Jim Sterling is an excellent example of an independent content creator who has managed to run his business through Patreon, allowing him to remain free from the influence of the mega-corporations. 

This leads nicely into my second point – the general intrusiveness and influence of advertising. I am so sick of videos and webpages being interrupted with un-skippable adverts, usually for products I have absolutely no interest in (does anybody else constantly get those bloody Grammarly adverts?). It breaks up our viewing enjoyment, and further cements the problem of short attention-span and inability to properly concentrate which has become noticeable amongst people (especially of my age) in the last twenty or so years. Everywhere you go on the internet, you have to navigate through a wall of adverts to get to your content.

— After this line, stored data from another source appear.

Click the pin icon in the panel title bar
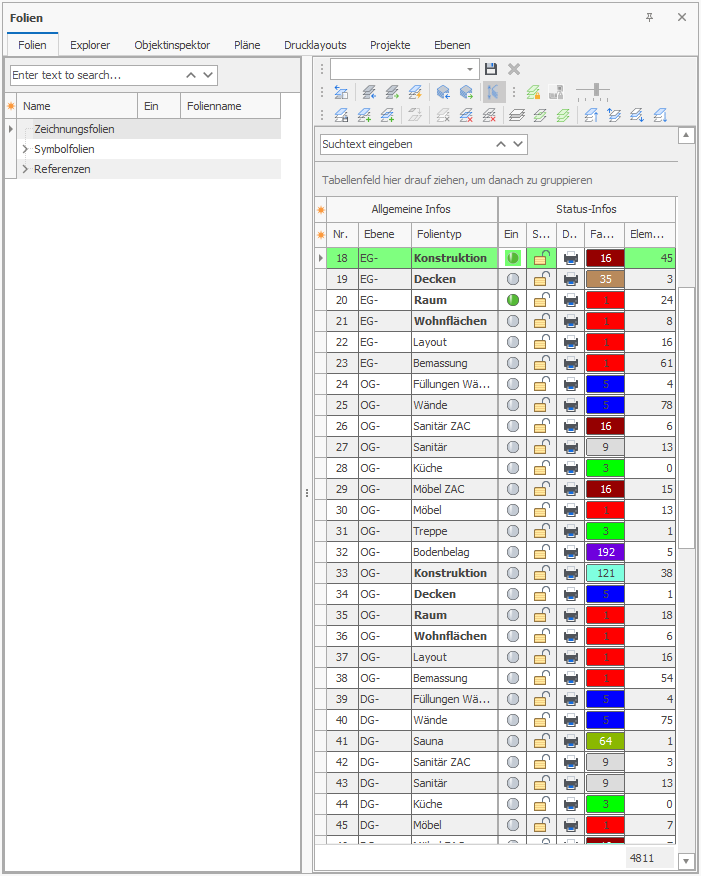The width and height of the screenshot is (701, 876). pyautogui.click(x=650, y=18)
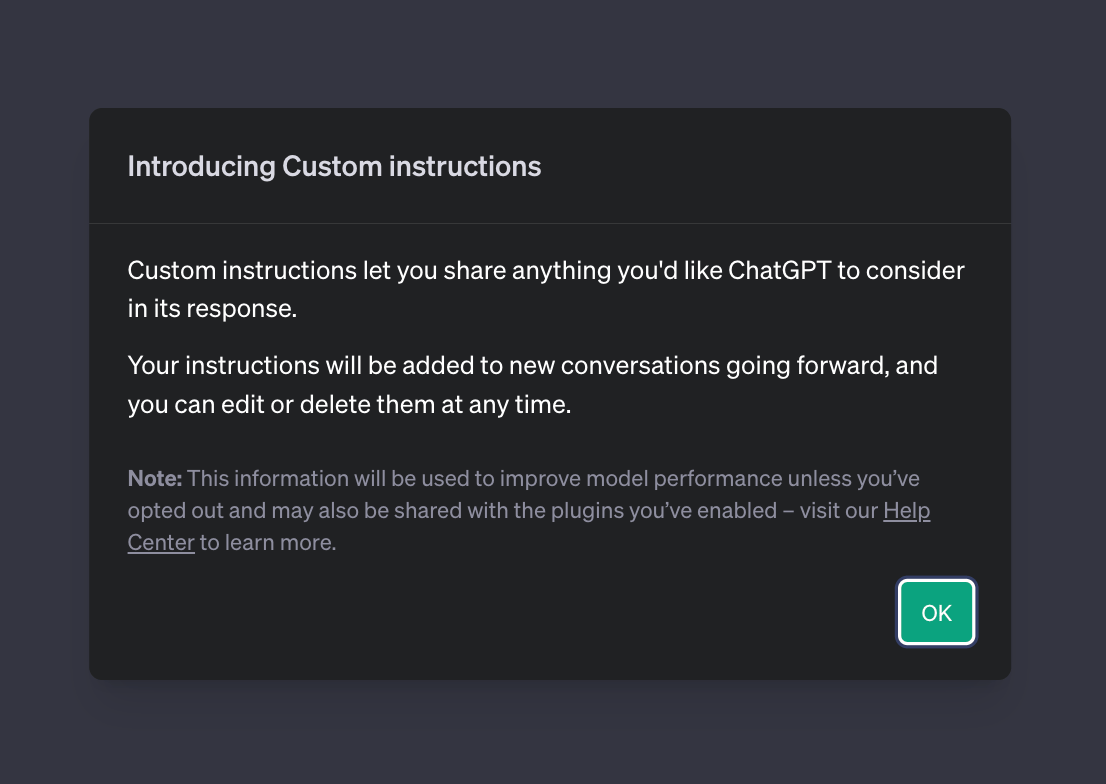Click the word "ChatGPT" in the description

click(x=780, y=270)
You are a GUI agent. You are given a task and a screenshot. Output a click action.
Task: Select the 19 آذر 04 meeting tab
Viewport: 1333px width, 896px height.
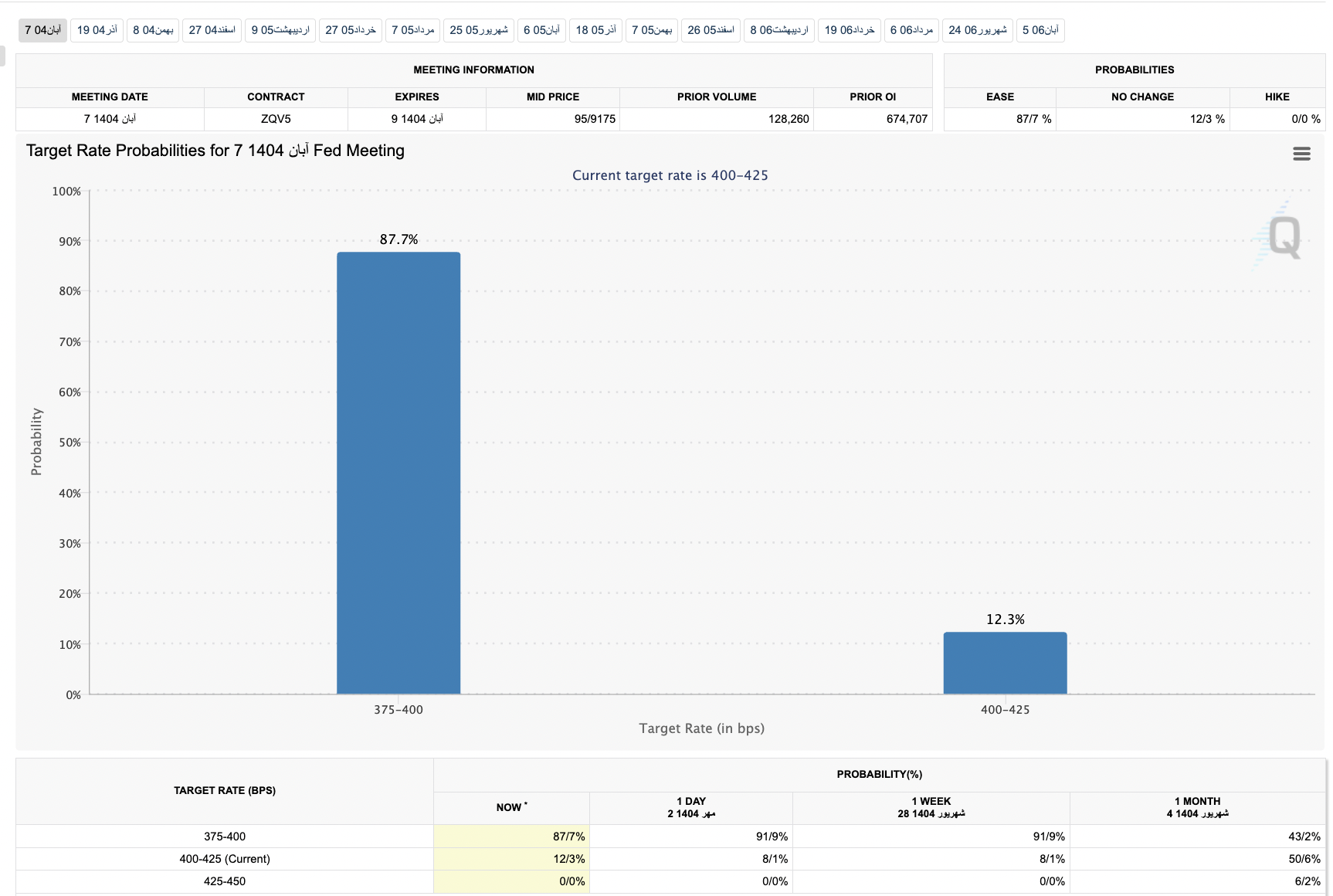click(x=97, y=30)
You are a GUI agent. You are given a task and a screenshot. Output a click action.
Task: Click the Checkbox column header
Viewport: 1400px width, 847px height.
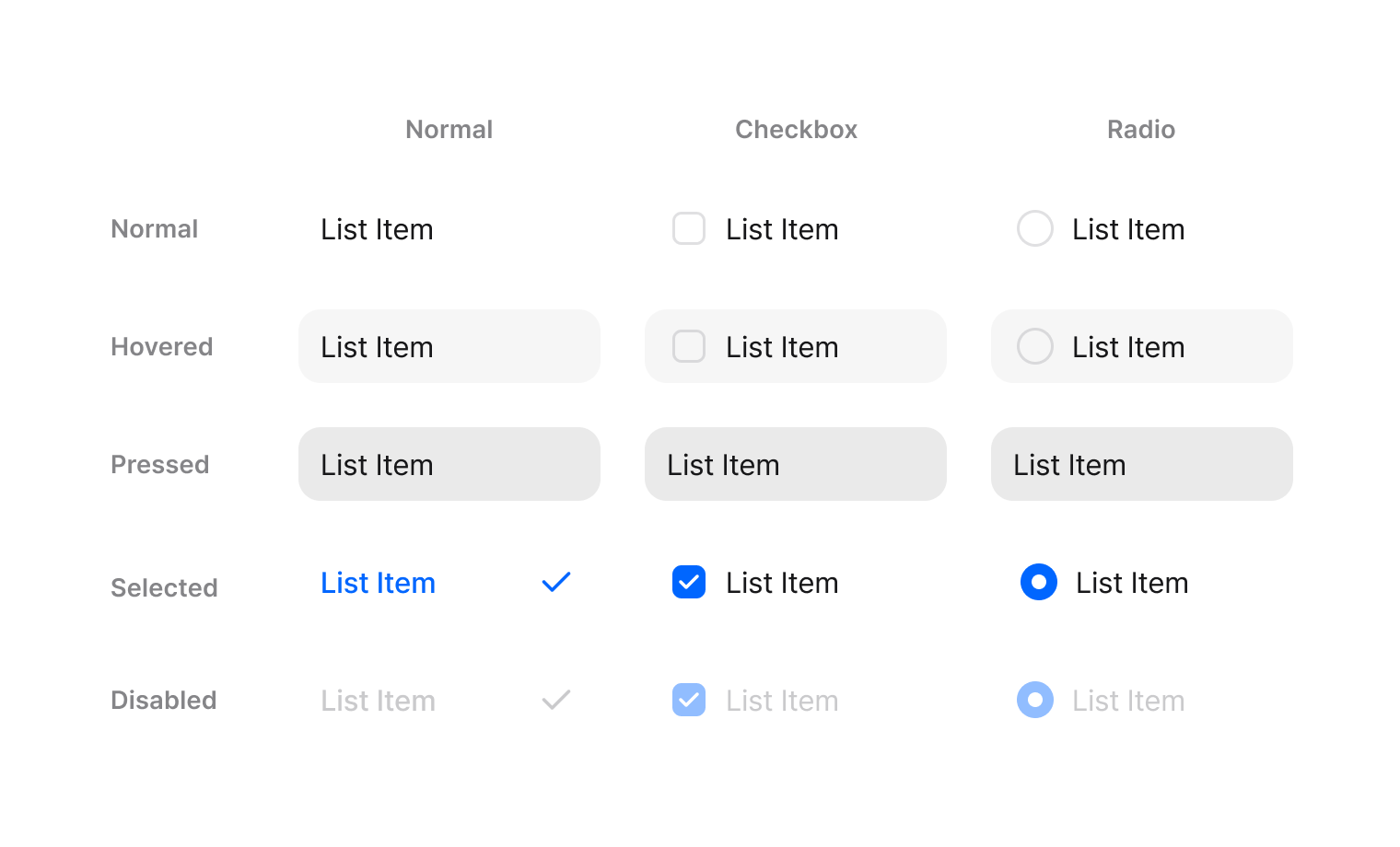pos(796,130)
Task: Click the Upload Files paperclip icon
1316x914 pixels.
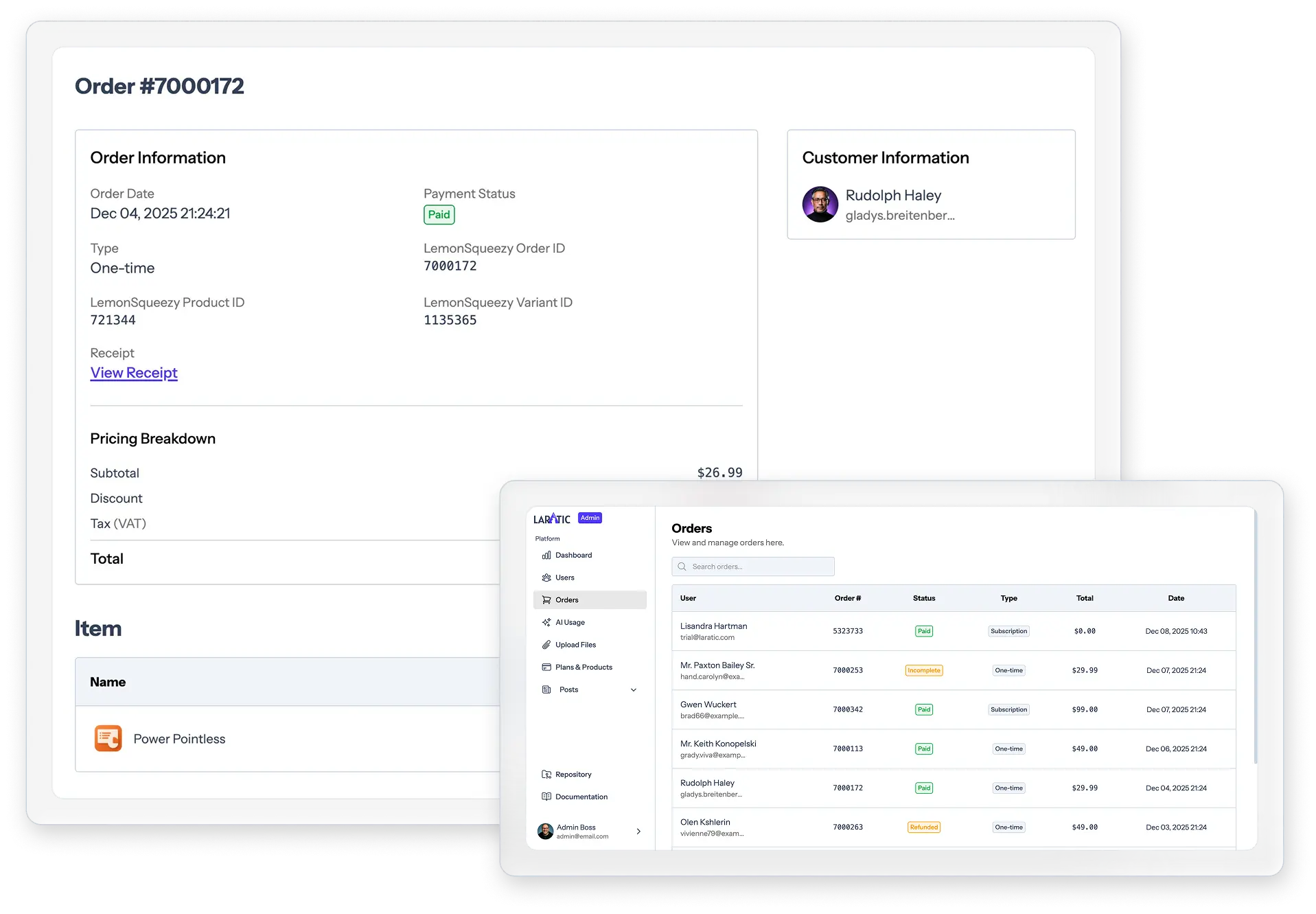Action: tap(546, 645)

Of course, some will say, you can just use Adblock. Indeed, sometimes I do. But that often means denying money to the small-scale, independent content creators that I really like and want to support. This is why I am becoming more and more fond of subscription-based services – it means these entrepreneurial spirits can continue to produce excellent stuff, and means I can get past all those advertisements, which are annoying, intrusive – and often worrying.

Why worrying? Because the level of information that these companies can collect on us is alarming. The recent WannaCry episode should have woken us all up to the dangers of the internet, especially revolving around privacy and information security – but the threat does not just come from criminals. I find it quite disturbing how well-attuned these adverts are to my search history and previous preferences; I really don’t like how they can be so well targeted at individual customers. How long will it be before each advert starts addressing us by our names, and algorithms decide on how best to tailor the promotion exactly to us? How much information do companies already have just from our internet presence? It makes for some worrying thinking, especially considering how vague everyone seems to be on just how much of our personal information is collected and disseminated online.

These are long-term problems that will probably have to be sorted via changes to both general attitudes and the law. However, I think a good first step would be to limit the targeted advertising by random companies online. Of course, we need some advertising – I’m not against it all. Advertising is a necessary aspect of capitalism, and if done well can be fairly tasteful and actually quite helpful. For an excellent example, take a look at the (sterling) Art of Manliness website – the adverts are not random blaring banners promoting something you happened to search last week, but directly associated with the theme of the website – useful products for men. On his associated podcast series, the founder Brett Mckay advertises products that he actually uses and likes, rather than the items sold by any random company who offers to pay him ad revenue. I don’t think the internet should be completely blocked behind subscription pay walls, and I think the openness and ease of access to websites funded by advertising can be a good thing, especially if managed well. It is the complete free-for-all, targeted aspect of a lot of internet advertising that worries me.

As Alice has been telling us for years, Nothing’s Free

Overall, I am very supportive of the recent trends towards subscription models. In our modern age, the internet is the great disseminator of content – and the more quality material on it the better. I don’t want to live in an online future of mindless clickbait and sensationalism; if the price paid for less intrusiveness and more excellent quality content is a few pounds a month, sign me up.